„Extreme Hitze“ in Hessen: Deutscher Wetterdienst warnt besonders diese Städte

Die Hitzewelle hat Hessen erreicht, eine amtliche Warnung vor extremer Hitze wurde veröffentlicht. In einigen Städten warnt der Deutsche Wetterdienst sogar vor besonders großer Hitzebelastung.
Tim Wegner/epdDie Hitzewelle aus dem Mittelmeerraum erreicht in dieser Woche Deutschland, Hessen trifft es als eines der ersten Bundesländer. Bereits seit vergangenem Sonntag besteht eine amtliche Hitzewarnung des Deutschen Wetterdienstes. Neben der Warnung für das gesamte Bundesland wird aber auch explizit für bestimmte Städte und Regionen gewarnt.
Diese Orte betrifft die Hitzewarnung und so wird das Wetter in Hessen in dieser Woche.
Amtliche Warnung vor Hitze in Hessen: Überblick
Bereits seit Sonntag (29. Juni 2025) warnt der Deutsche Wetterdienst (DWD) Einwohnerinnen und Einwohner von Hessen mit einer amtlichen Warnung vor Hitze und damit einhergehender Wärmebelastung. Für Mittwoch (2. Juli 2025) wird sogar vor extremer Hitze gewarnt, die höchste Warnstufe überhaupt.
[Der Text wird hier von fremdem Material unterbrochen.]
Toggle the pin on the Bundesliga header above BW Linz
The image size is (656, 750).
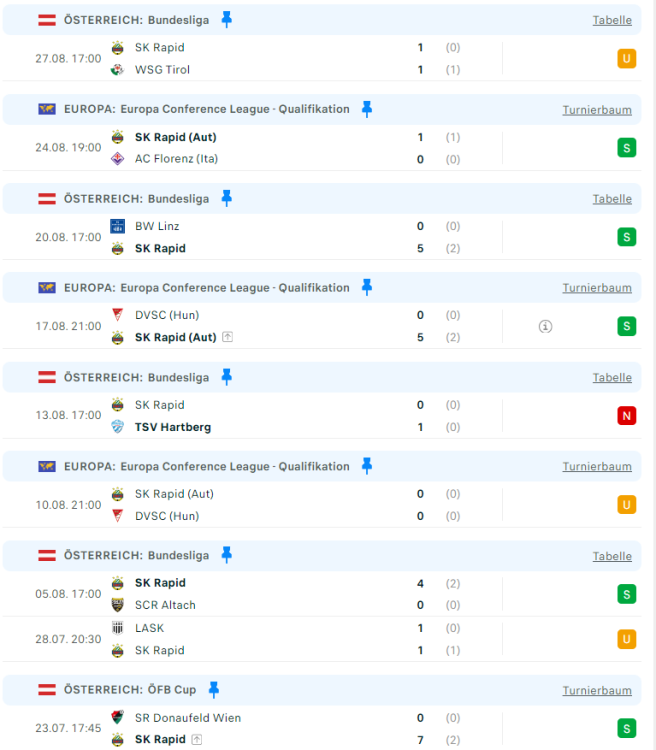tap(226, 198)
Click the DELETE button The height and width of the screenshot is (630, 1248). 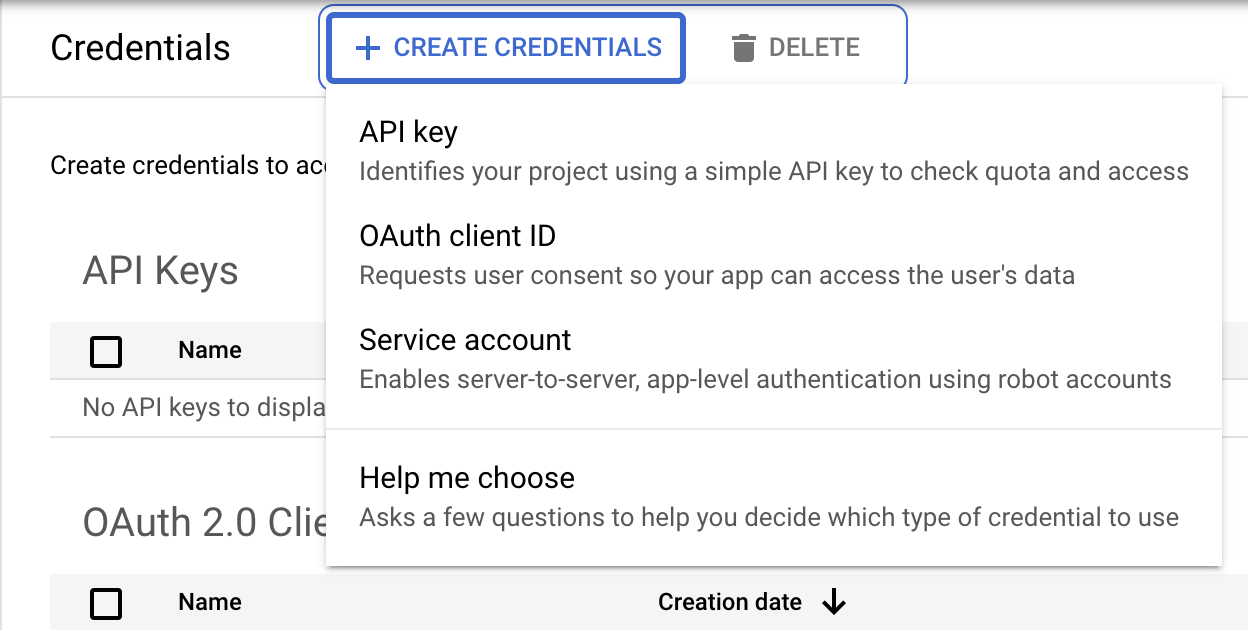coord(797,46)

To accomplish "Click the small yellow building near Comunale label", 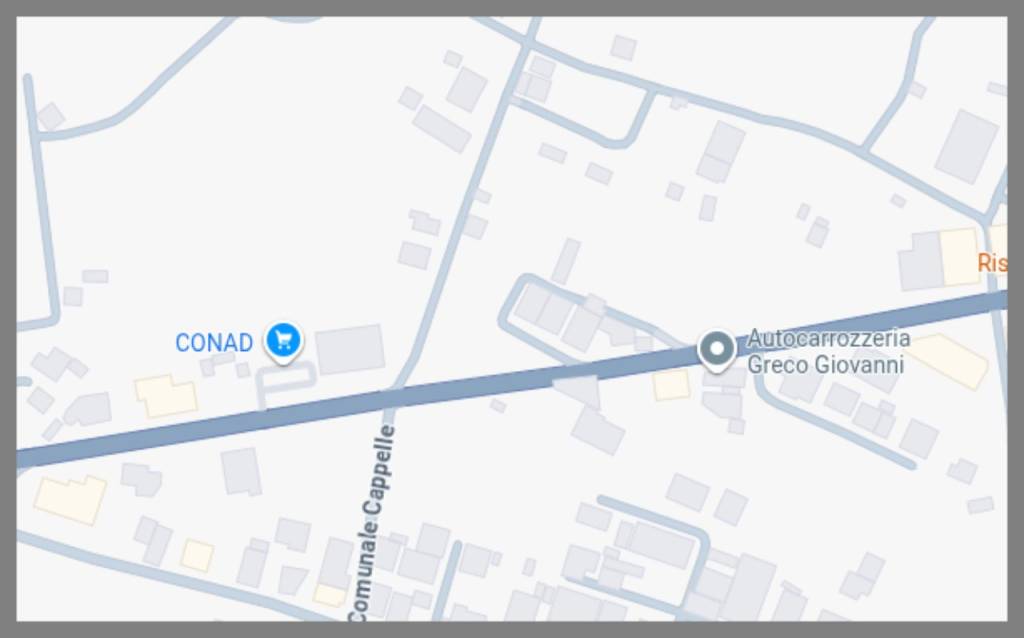I will coord(330,595).
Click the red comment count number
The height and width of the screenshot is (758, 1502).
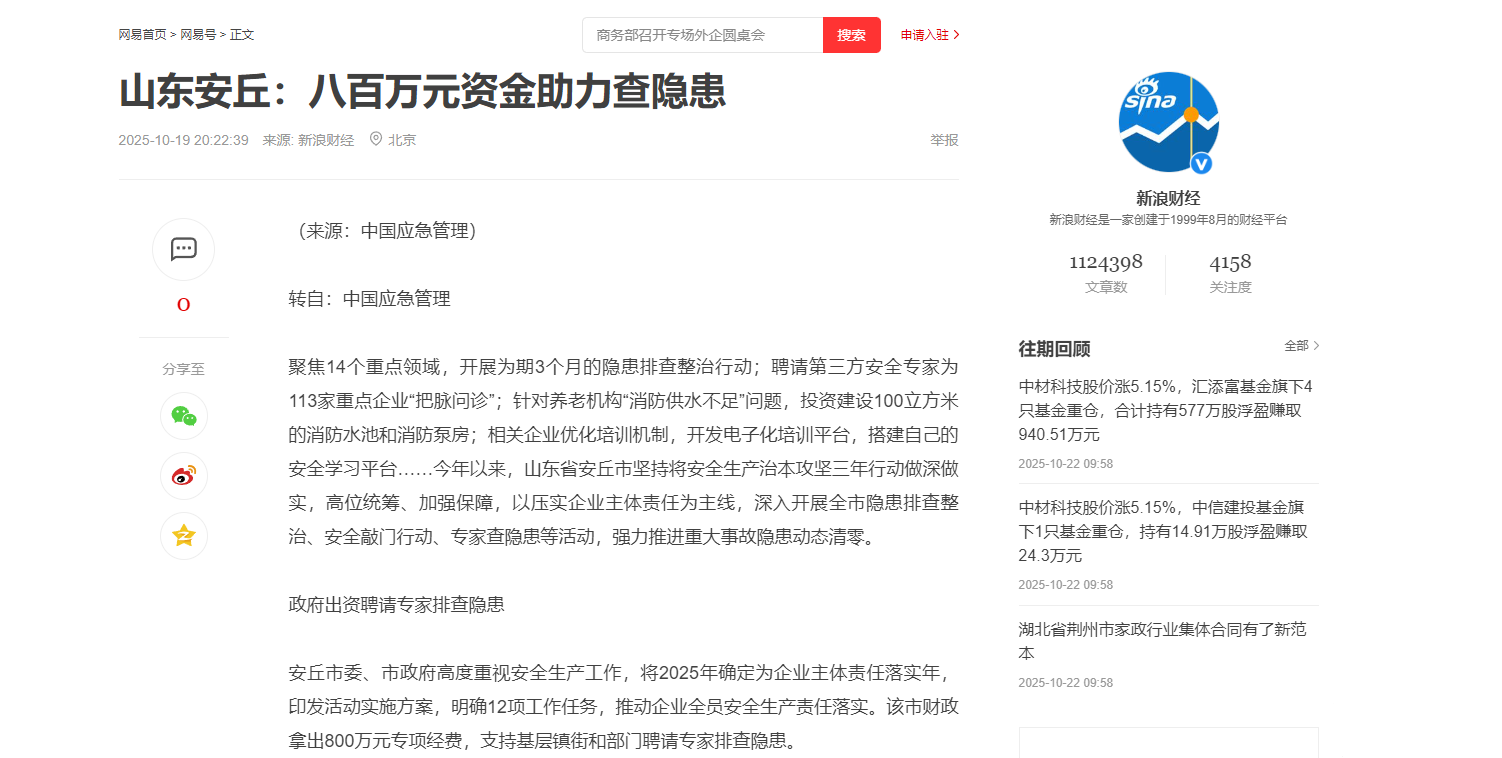(x=183, y=305)
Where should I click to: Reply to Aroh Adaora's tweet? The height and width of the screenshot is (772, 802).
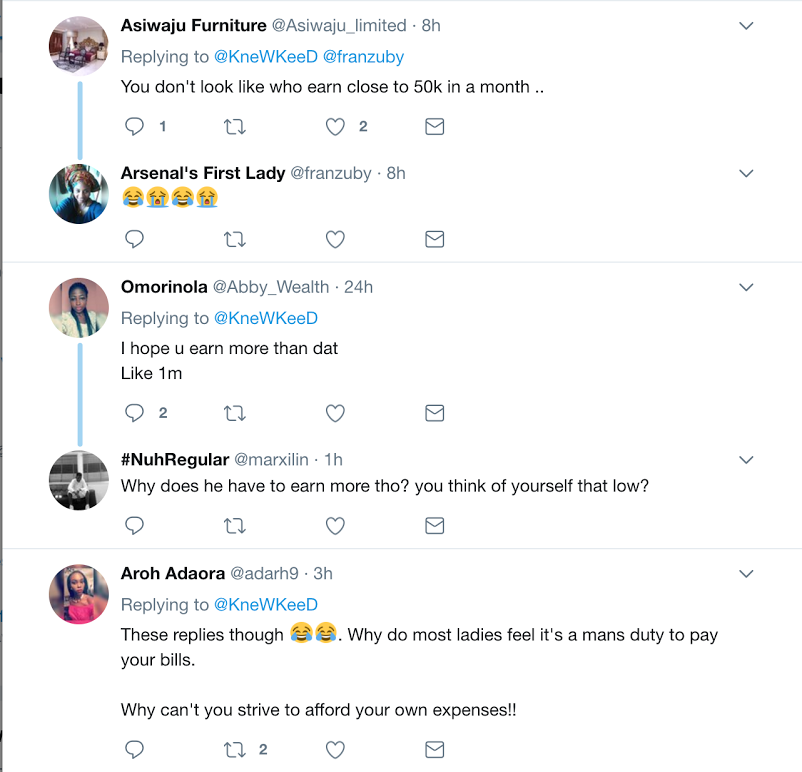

Hitzewelle in Hessen: Diese Städte sind besonders betroffen
Explizit warnt der DWD vor einer zusätzlichen Belastung bestimmter Städte und Regionen. Grund ist die stark verringerte nächtliche Abkühlung in dicht bebauten Stadtgebieten.
Explizit gewarnt wird für diese Städte:
- Frankfurt am Main
- Darmstadt
- Wiesbaden
Wetter in Hessen: So heiß wird die Woche
- Dienstag, 1. Juli: Höchstwerte zwischen 33 und 38 Grad verlangen den Menschen am Dienstag einiges ab, in Hochlagen klettert das Thermometer auf 31 Grad. In der Nacht zum Mittwoch werden Tiefsttemperaturen zwischen 22 und 18 Grad, in höheren Muldenlagen des Berglandes um 16 Grad erwartet.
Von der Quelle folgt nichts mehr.